Customer Care
My goddaughter, Zenobiza (not her birth name), regales us with the adventures, misadventures, and mishaps she experiences in Customer Care at a big box store, especially before holidays. As a customer service representative whose job it is to tend to the needs of a diverse consumer population, she soon realized that while buyers carried varied definitions of "assisting" and "service," they never wavered in parsing their perceived "rights" as consumers.
Zenobia doesn't know that this common view can be traced back to a 20th century "good old days" retail policy that "the customer is always right!"
Customers expect "Zee" to operate as "Jill of all trades, " as in: "I know I'm in line, but I forgot the cooking oil Get it for me, will you?"
"Where's the cereal aisle? It's not in aisle seven where it was the last time! Go find it!
"I don't know where my Johnny and Susie are! Call Security!"
"Save my place in the line. I'll bright back!" All this, while they're in the Self-Check-Out lines.
Holidays are the worst, even if it's only National Bumblebee Day. Truly, those times try women's and men's mettle. So you can imagine what the first game of football season is like? Gotta prepare for tailgate parties, right? Right! Volume and expectations increase exponentially. Customer interactions may leave to fisticuffs! Threadbare nerves rub against each other. Patience walked 30 minutes ago!
And work hours don't stop at the traditional 40-hour week; they become 60-hour stints. Zee wonders what happened to "the season to be jolly," when two women tussle mightily for the last jar of salad dressing, even after being assured more would be coming shortly! As if refereeing a wrestling match was not enough, shopping carts are wielded as weapons of mass destruction. No one wants to yield the right-of-way to another, even if she's a septuagenarian!

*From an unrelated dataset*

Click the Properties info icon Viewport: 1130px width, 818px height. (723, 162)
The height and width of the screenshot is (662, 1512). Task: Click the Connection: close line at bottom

Enclosed behind plexiglass, cashiers merit strident seasonal venom. "You rang that up twice! A common accusation that requires the cashier to painstakingly recheck the tape for a double charge of strawberry jam. "Oh! It's not there? My bad," they'll harrumph! In the meantime, the line has stretched into Wyoming. Recently as she stood ready to assist in the Self Check-Out line, a customer with a cart piled high and leaning like the Tower of Pisa, asked Zee, "Do you know my PIN?"
No. I. Do. Not. Know. Your. Personal. Identification. Number! Have a good day, ma'am!"